The figurative language of Tayari Jones…

Reading time: Less than 1 minute

I like to share interesting pieces of figurative language I encounter in my reading. I write today about a series of similes from Tayari Jones….

I read a couple of laudatory reviews of the novel An American Marriage by Tayari Jones (pictured above) and decided to read it for myself. I wish I could say I was entirely blown away. Instead, I found it to be too much of a romance novel gone wrong. (The husband is unfairly incarcerated early in their marriage.)

My problem with the plot aside, Tayari Jones is a fine writer. Here are my favourite examples of her figurative language:

  • My mother had a fondness for wigs, and this time she was wearing curls the color of peach preserves.
  • I led her to this question, but once it was asked, I went as noiseless as a rock.
  • “You’re the one who kept a secret the size of Alaska.”
  • You also have to work with the love you are given with all of the complications clanging behind it like tin cans tied to a bridal sedan.
  • Celestial and I both sent money to his account every month, but it was like sending thirty-five cents a day to feed an orphan in Ethiopia, something and nothing at the same time.
  • What else hinds in my jewelry box?
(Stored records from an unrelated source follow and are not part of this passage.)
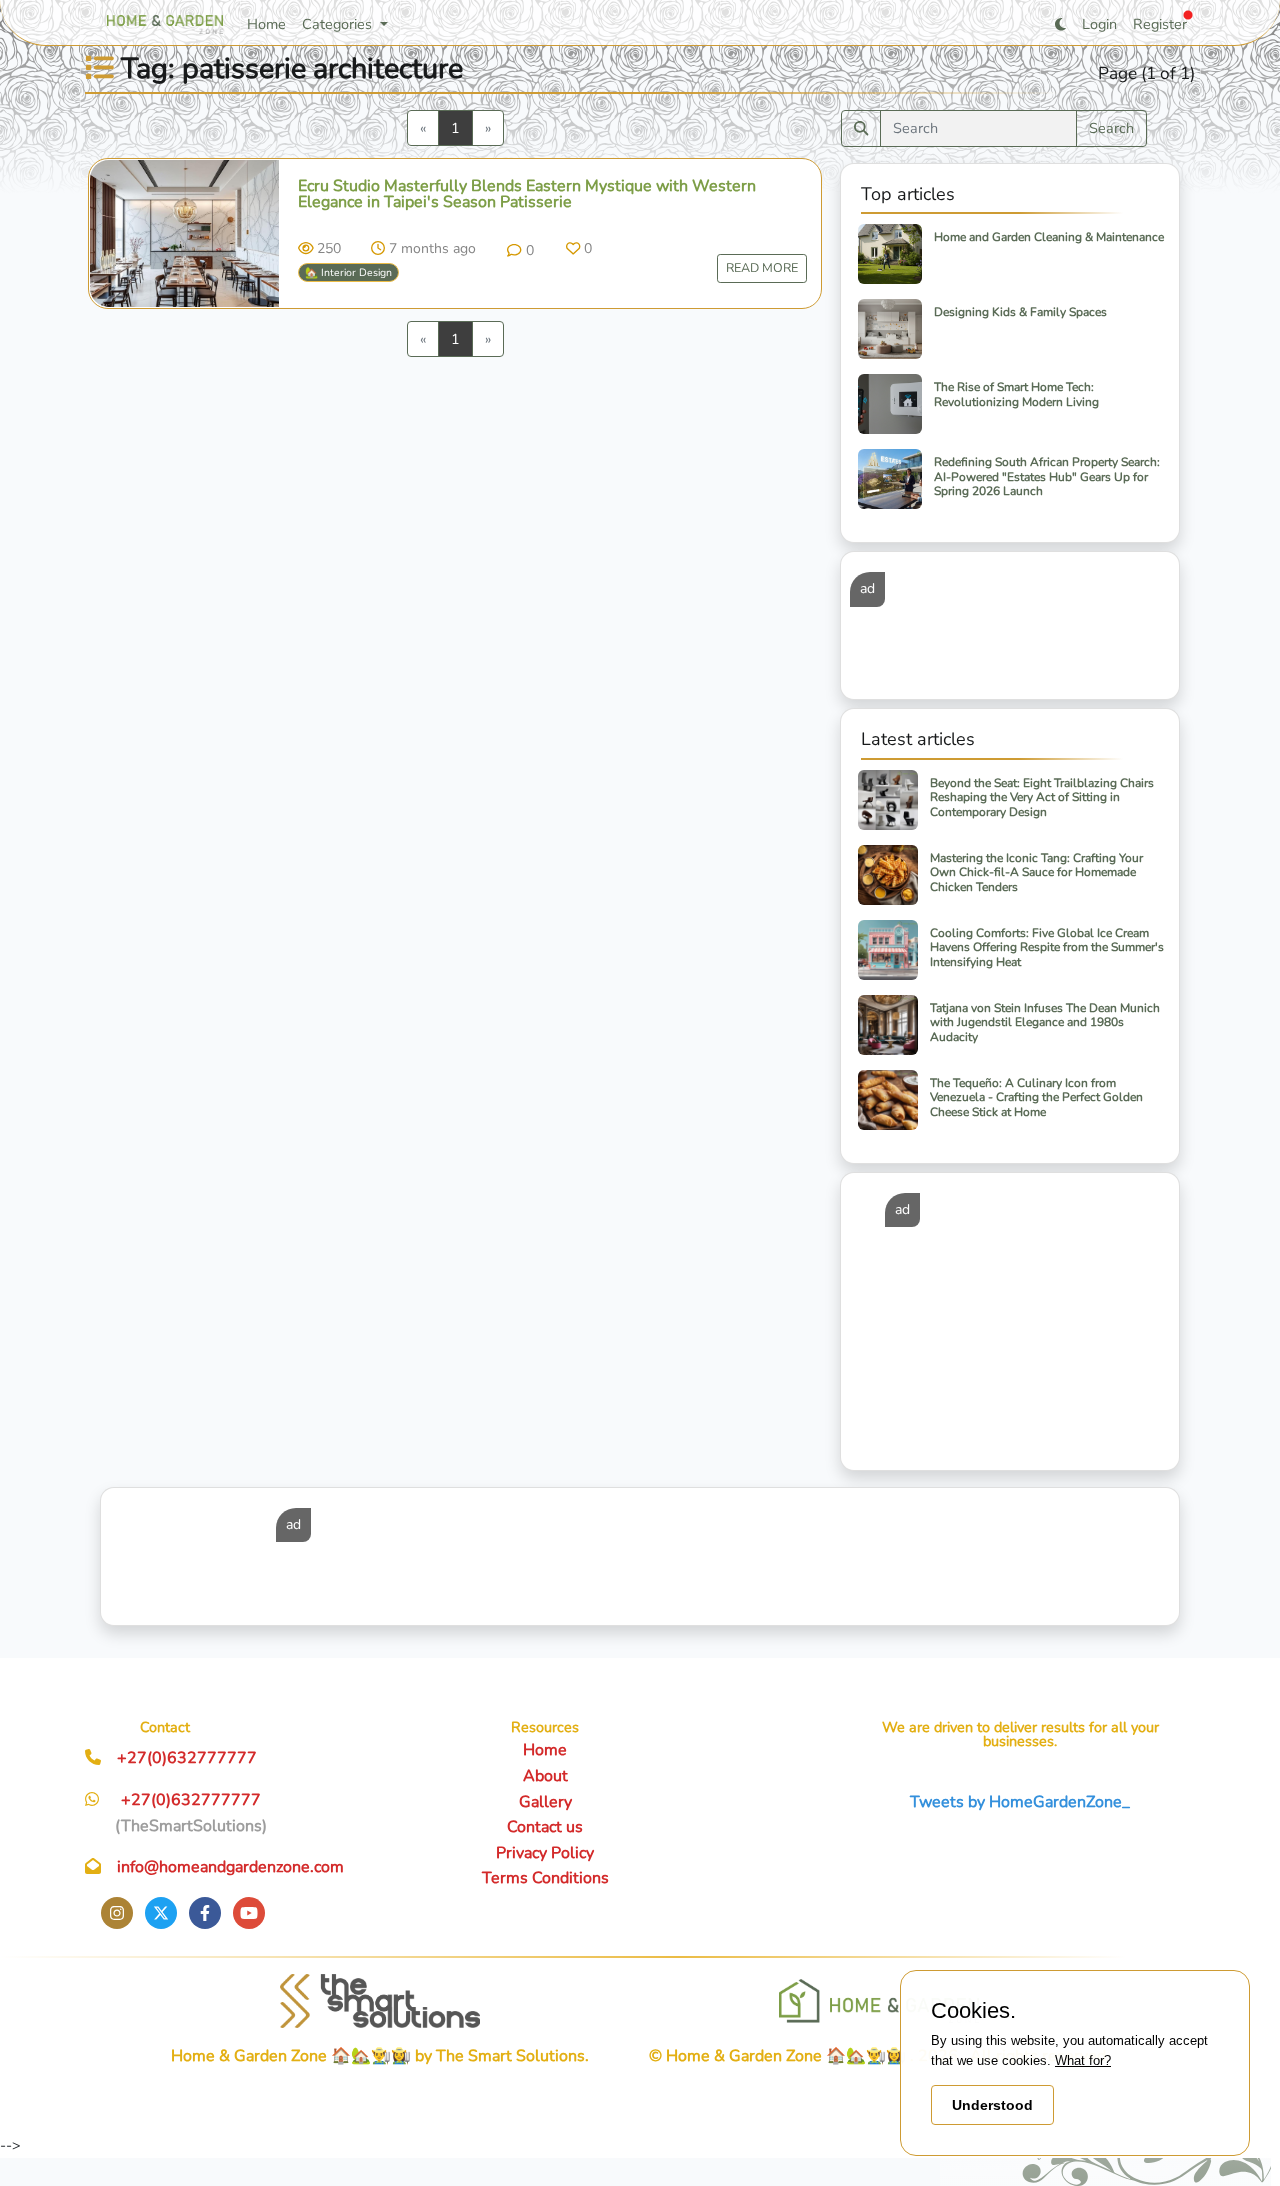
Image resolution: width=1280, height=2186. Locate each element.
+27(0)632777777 (187, 1758)
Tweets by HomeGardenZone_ (1020, 1802)
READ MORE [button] (762, 267)
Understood (992, 2105)
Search (1111, 128)
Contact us (545, 1827)
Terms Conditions (545, 1878)
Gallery (545, 1802)
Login (1099, 24)
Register (1160, 24)
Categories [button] (339, 24)
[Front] (380, 2001)
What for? (1083, 2060)
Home (266, 24)
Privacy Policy (545, 1853)
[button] (520, 250)
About (545, 1776)
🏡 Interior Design (348, 272)
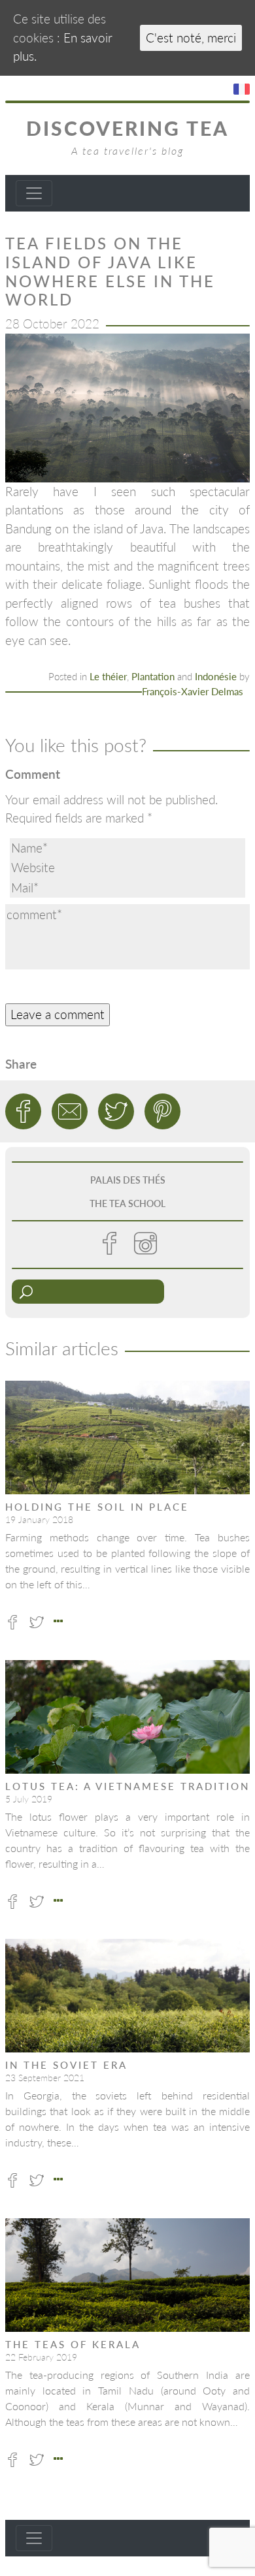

A small tooth, ivory like antique lace, with a serrated edge like a steak knife.
  • I flinched like someone slipped an ice cube down the back of my shirt.
  • The floor was covered with the kind of linoleum that you only find in the projects, and the seats were a fixed-income shade of orange.
  • The buildings on each side of the road were light brown, like pencil shavings, and the walls of one touched the other so that the road appeared to be flanked by castles.
  • I could see from the little turn-up at the corner of her eyes that she was so proud that she could have been her own mother.
  • Olive’s signature is small and cramped, like the letters were hiding behind one another.
  • Wood chips clung to his clothes like mites.

An earlier version of this post first appeared on my blog on April 19/18.